**Problem details**
An exact transcription is needed, starting at the line containing "Task: Click the 188/106 size row label" and running through the last line of the records, with every picture left out.

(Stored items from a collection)
───
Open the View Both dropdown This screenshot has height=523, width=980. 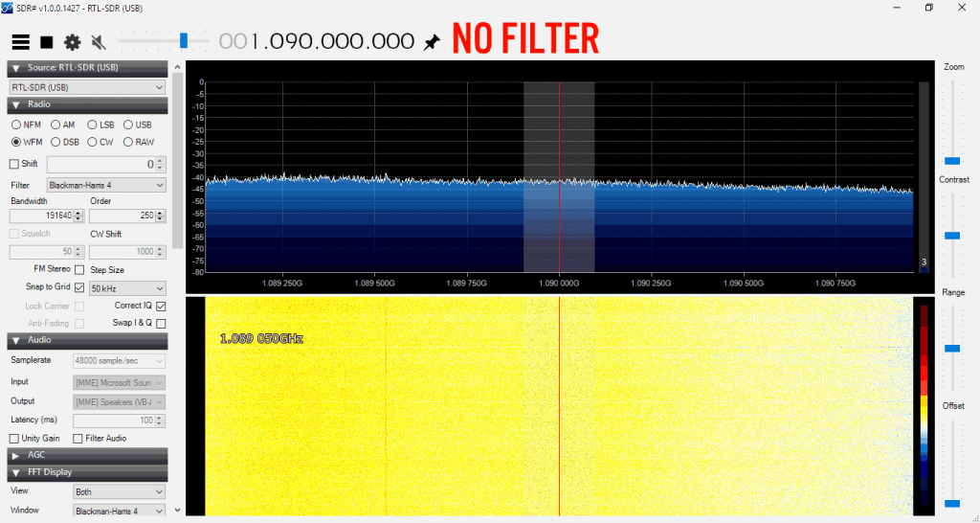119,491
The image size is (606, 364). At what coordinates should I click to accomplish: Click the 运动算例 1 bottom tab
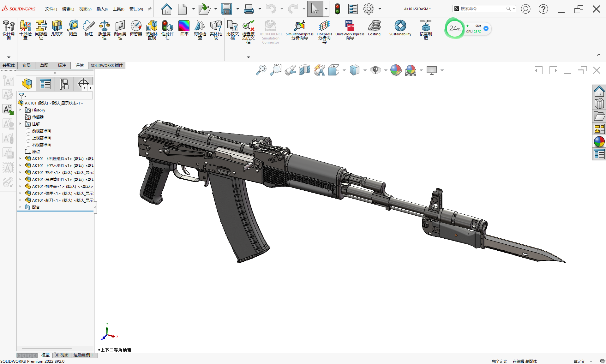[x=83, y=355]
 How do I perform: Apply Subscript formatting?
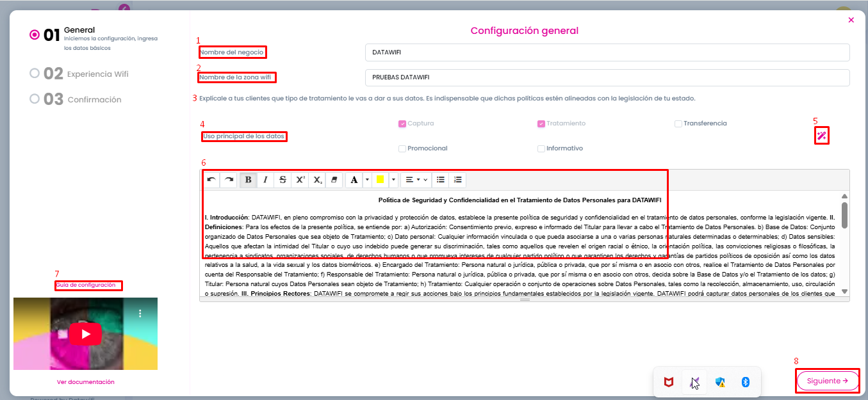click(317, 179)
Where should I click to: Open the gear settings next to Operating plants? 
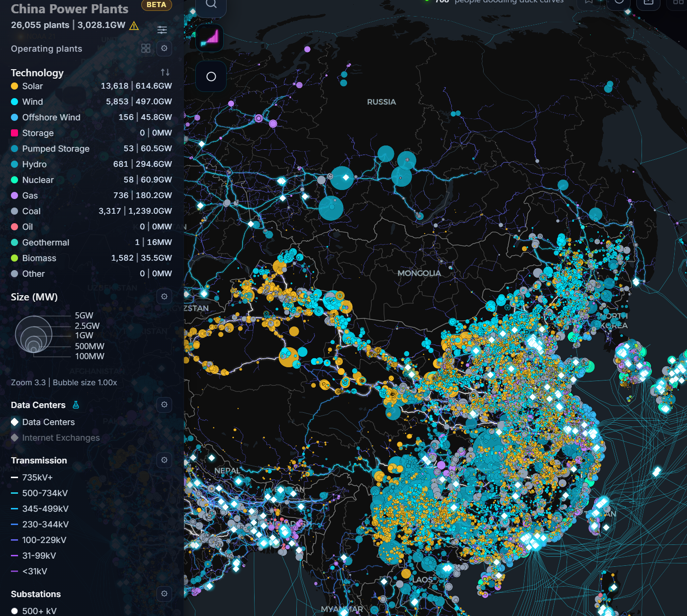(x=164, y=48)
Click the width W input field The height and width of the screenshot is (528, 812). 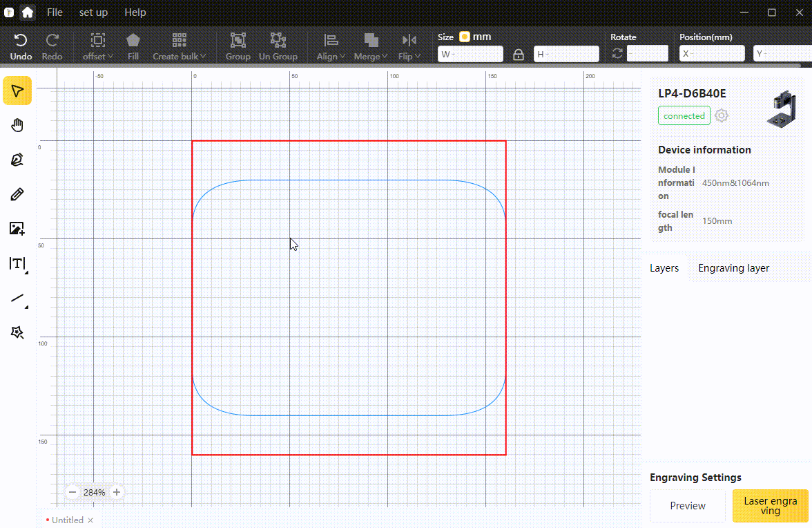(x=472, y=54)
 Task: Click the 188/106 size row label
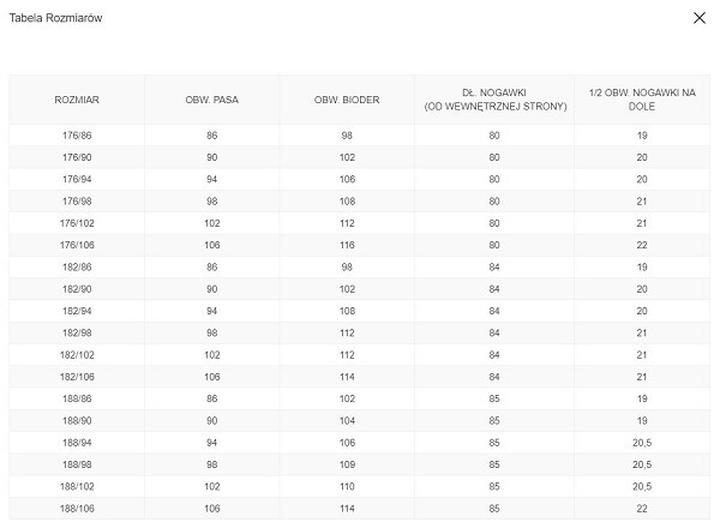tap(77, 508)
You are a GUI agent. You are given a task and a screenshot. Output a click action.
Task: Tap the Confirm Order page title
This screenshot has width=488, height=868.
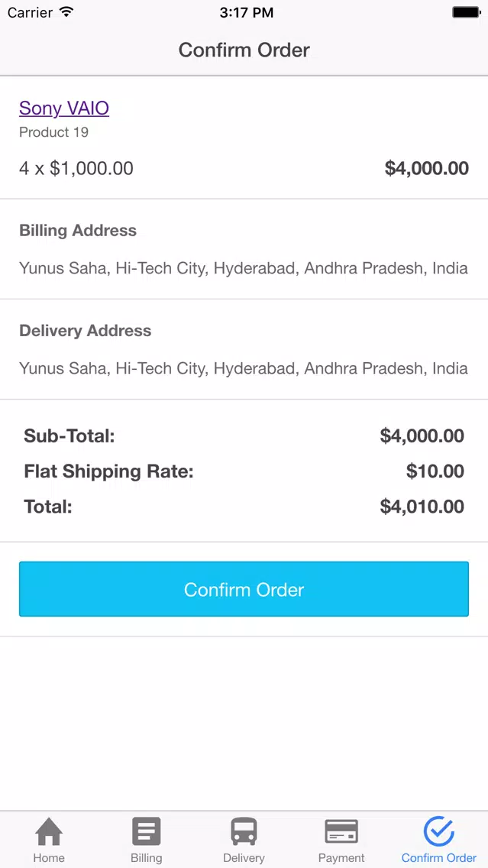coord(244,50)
───
**Task output**
 Task: Click the 188/106 size row label
tap(77, 508)
You are a GUI agent. You are given a task and a screenshot. Output a click action.
Task: Tap the Confirm Order page title
This screenshot has width=488, height=868.
coord(244,50)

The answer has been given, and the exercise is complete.